Das Spital Tafers berichtet auf Anfrage, dass es im Vergleich zu anderen Spitälern ähnlicher Grösse einen insgesamt tiefen Antibiotikaverbrauch aufweise. «Am HFR, einschliesslich des Standorts Tafers, ist die Inzidenz von Infektionen mit multiresistenten Keimen gering. Das Thema ist jedoch für alle medizinischen Fachpersonen ein wichtiges, das uns im Allgemeinen Sorgen macht. Wir sehen es vordergründig als Herausforderung an und sind uns unserer Verantwortung für die vorsichtige Verschreibung von Antibiotika bewusst», so die HFR-Mediensprecherin.

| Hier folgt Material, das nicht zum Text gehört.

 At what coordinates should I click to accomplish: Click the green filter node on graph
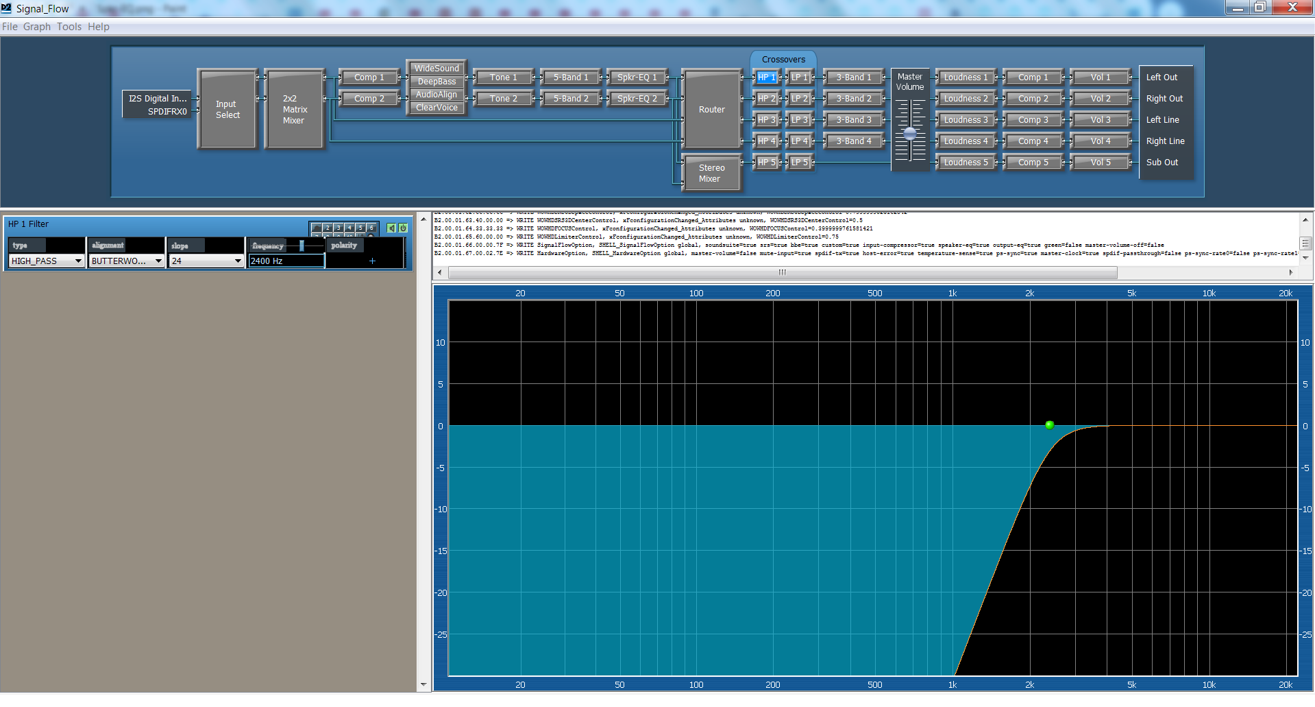(1049, 425)
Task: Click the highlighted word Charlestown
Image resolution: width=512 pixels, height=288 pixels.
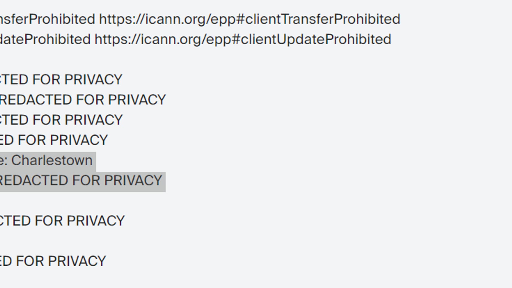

Die Behandelnden in Tafers folgen bei der Antibiotikatherapie den nationalen Richtlinien und behandeln multiresistente Keime zusammen mit den Spezialistinnen und Spezialisten für Infektiologie des Freiburger Spitals. «Wichtig ist auch, Resistenzen durch einen guten Umgang mit Antibiotika zu verhindern.»

Es braucht ein gemeinsames Anpacken von Politik, Medizin und auch von Patientenseite – grenzübergreifend. Die Forschung wird das ihre dazu beitragen. Sodass sich die Menschheit hoffentlich nicht in eine postantibiotische Ära bugsiert, sondern schneller dazulernt als es die Bakterien tun.